La pluie tombait sans discontinuer depuis le petit matin, imprégnant les rues du centre-ville de Chicago d’une grisaille terne qui reflétait les nuages bas qui planaient au-dessus de la ville. Jonathan Miller se tenait sous un lampadaire vacillant, près des quais, son manteau de laine coûteux déjà alourdi par l’eau. Sa respiration était saccadée, des larmes coulant sans retenue sur ses joues. À quarante-trois ans, Jonathan incarnait la réussite. Il était le fondateur et PDG de BlueCore Systems, une entreprise de technologies financières qui faisait la une des journaux et des réunions avec les investisseurs. Sa montre à elle seule coûtait plus cher que le salaire annuel de la plupart des familles, et son nom lui ouvrait des portes à travers le monde. Pourtant, rien de tout cela n’avait d’importance alors qu’il s’appuyait contre le poteau métallique froid, se sentant plus petit que jamais.
Un an jour pour jour s’était écoulé depuis le jour où son ex-femme avait embarqué avec leur fils à bord d’un avion, sans son consentement, ne laissant derrière elle qu’une lettre d’avocat et une chambre vide. Douze mois d’appels sans réponse, d’audiences reportées et de vaines promesses d’avocats qui promettaient des avancées tout en facturant sans relâche. Jonathan avait essayé d’être patient, de faire confiance au système, mais chaque soir se terminait de la même façon : il fixait son téléphone, attendant un appel vidéo qui n’arrivait jamais. La réunion du conseil d’administration avec les investisseurs européens avait commencé trente minutes plus tôt, mais pour la première fois de sa vie, l’ambition lui semblait dénuée de sens.

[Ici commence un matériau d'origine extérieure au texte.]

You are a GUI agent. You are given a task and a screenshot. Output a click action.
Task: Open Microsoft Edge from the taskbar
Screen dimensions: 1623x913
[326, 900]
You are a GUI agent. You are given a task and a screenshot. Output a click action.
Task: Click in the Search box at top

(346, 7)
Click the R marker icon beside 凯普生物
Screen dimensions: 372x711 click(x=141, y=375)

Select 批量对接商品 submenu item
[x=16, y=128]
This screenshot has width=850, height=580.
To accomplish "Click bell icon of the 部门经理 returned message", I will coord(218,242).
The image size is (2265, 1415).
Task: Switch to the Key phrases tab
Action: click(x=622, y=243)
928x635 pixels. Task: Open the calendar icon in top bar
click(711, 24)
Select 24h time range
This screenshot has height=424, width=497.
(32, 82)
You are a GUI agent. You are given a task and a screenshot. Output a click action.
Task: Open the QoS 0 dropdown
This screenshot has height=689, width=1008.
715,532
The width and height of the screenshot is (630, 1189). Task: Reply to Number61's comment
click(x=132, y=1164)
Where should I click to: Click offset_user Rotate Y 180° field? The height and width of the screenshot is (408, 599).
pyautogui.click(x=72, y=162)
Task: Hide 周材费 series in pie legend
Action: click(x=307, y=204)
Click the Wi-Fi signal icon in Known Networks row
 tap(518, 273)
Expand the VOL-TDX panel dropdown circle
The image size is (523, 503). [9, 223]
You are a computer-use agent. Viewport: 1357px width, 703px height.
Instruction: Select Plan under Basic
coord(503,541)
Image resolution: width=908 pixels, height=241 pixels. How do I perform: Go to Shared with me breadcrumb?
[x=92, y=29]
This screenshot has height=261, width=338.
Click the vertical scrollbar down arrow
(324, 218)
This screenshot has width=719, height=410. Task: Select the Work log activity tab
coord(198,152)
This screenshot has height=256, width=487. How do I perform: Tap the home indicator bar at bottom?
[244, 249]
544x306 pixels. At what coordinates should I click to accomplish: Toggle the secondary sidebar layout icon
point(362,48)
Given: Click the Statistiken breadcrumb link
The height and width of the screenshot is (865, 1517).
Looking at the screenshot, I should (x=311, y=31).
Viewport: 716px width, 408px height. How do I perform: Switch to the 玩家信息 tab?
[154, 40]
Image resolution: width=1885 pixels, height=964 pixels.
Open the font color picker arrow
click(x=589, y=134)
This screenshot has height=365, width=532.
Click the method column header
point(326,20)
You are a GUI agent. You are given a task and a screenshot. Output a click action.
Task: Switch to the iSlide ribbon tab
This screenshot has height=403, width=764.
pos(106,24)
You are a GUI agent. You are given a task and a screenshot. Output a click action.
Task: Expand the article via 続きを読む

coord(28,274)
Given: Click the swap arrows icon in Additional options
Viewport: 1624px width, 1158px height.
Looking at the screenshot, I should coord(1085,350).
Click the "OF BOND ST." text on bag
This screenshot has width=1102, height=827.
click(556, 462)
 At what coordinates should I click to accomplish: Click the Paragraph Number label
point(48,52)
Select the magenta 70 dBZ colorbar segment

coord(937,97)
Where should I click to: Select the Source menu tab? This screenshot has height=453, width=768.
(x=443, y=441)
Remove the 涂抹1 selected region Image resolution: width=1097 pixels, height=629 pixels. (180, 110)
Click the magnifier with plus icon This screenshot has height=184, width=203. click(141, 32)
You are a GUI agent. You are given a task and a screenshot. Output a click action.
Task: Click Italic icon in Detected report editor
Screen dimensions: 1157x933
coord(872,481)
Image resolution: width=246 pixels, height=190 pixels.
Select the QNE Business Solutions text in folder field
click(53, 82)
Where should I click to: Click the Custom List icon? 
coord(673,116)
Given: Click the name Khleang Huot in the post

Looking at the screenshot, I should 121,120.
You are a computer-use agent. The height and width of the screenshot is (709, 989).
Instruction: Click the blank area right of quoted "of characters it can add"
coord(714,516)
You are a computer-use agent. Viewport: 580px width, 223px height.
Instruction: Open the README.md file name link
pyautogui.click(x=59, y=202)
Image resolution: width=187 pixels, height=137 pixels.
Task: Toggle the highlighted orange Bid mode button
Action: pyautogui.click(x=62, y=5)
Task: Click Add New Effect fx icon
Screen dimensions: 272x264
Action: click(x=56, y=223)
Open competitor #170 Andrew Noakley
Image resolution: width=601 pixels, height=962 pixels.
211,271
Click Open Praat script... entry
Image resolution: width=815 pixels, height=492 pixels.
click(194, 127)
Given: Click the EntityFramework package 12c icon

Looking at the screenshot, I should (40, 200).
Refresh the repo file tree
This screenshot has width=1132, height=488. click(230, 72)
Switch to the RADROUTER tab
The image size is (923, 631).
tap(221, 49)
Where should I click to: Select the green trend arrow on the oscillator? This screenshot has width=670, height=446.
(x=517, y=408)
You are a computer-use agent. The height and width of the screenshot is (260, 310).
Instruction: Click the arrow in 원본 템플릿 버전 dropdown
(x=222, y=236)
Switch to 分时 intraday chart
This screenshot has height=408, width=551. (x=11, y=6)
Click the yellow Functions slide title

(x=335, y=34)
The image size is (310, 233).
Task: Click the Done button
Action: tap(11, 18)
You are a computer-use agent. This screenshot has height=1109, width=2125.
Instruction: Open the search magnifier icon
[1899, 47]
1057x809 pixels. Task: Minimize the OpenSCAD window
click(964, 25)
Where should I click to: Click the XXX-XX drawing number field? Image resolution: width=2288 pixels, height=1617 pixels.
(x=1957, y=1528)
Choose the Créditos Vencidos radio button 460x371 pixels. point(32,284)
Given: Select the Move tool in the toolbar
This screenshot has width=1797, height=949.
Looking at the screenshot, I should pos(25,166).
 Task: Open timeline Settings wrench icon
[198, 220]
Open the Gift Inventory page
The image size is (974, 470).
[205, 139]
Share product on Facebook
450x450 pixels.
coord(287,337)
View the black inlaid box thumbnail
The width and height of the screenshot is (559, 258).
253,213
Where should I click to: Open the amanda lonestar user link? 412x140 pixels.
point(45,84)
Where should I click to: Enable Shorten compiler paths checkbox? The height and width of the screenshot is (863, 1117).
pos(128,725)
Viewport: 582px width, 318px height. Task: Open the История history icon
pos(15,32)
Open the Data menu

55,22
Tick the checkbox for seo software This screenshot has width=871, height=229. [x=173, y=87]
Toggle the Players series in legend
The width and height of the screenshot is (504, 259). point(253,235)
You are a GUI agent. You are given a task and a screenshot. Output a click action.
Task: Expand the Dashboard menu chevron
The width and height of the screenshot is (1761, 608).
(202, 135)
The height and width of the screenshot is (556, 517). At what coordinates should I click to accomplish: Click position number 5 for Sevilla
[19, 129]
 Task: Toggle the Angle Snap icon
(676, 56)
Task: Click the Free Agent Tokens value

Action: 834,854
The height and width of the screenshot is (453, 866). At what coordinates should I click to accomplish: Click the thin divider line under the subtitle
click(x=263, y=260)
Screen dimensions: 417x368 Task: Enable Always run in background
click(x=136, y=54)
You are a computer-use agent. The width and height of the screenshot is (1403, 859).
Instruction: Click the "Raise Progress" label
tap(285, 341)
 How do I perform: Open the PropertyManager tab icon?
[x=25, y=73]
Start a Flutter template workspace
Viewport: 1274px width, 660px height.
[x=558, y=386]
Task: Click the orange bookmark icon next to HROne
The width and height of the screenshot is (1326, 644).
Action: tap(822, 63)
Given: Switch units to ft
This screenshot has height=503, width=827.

Une petite voix perça le bruit de la pluie et le tourbillon de ses pensées.
« Monsieur, vous pleurez parce que vous avez faim vous aussi ? »
Jonathan baissa les yeux, surpris, et se retrouva face à deux grands yeux bruns, dans un visage maculé de terre mais d’une douceur indéniable. La fillette ne devait pas avoir plus de six ou sept ans. Ses cheveux étaient tressés en deux nattes irrégulières, et elle portait un pull bien trop grand, dont les manches lui couvraient presque les mains. Dans l’une de ses mains, elle tenait un morceau de pain soigneusement enveloppé dans une serviette, déjà déchirée en deux.
« Tu devrais manger », dit-elle sérieusement en lui tendant la nourriture. « Quand on a mal au ventre parce qu’on a faim, ça ne fait qu’empirer les choses. »
La honte frappa Jonathan plus fort que le chagrin. Le voilà, rongé par le chagrin malgré sa richesse et ses privilèges, tandis qu’une enfant démunie lui offrait à manger. Il s’accroupit légèrement pour croiser son regard et s’essuya le visage.
« Je ne pleure pas parce que j’ai faim », dit-il doucement. « Je pleure parce que mon fils me manque énormément. Je ne l’ai pas vu depuis longtemps. »
La jeune fille hocha lentement la tête, comme si cette explication était parfaitement logique. « Ma mère me manque aussi », répondit-elle. « Ça fait un an. Des gens lui ont donné des bonbons, et puis elle a commencé à se comporter bizarrement. Des hommes en blouse blanche l’ont emmenée, et elle n’est jamais revenue. »
Ses paroles firent naître un froid glacial chez Jonathan. Deux pertes, liées à la même période, se croisant sous la pluie. La jeune fille se présenta comme Grace et raconta avec un calme troublant comment elle avait fui un refuge où elle était maltraitée, préférant la rue car au moins là, elle pouvait voir le ciel et éviter les gens qu’elle craignait.
Jonathan sut alors qu’il ne pouvait pas l’abandonner. Contre toute attente, malgré les contraintes des salles de réunion et du monde public, il lui prit la main et l’emmena au siège de BlueCore. Les gardes de sécurité hésitèrent, les employés le dévisagèrent et des murmures le suivirent dans le hall, mais il les ignora tous, sans se douter que cette simple décision allait révéler une vérité soigneusement enfouie par la seule personne en qui il avait eu une confiance absolue.
Dans son bureau, son assistante Laura aida Grace à se changer et lui tendit une tasse de chocolat chaud. Les yeux de l’enfant s’écarquillèrent à la vue des baies vitrées et du paysage urbain illuminé. Ce moment de calme fut brutalement interrompu lorsque la porte s’ouvrit et que la mère de Jonathan, Diane Miller, entra. Présidente du conseil d’administration et figure imposante tant dans le monde des affaires que dans sa vie familiale, elle imposait le silence partout où elle allait.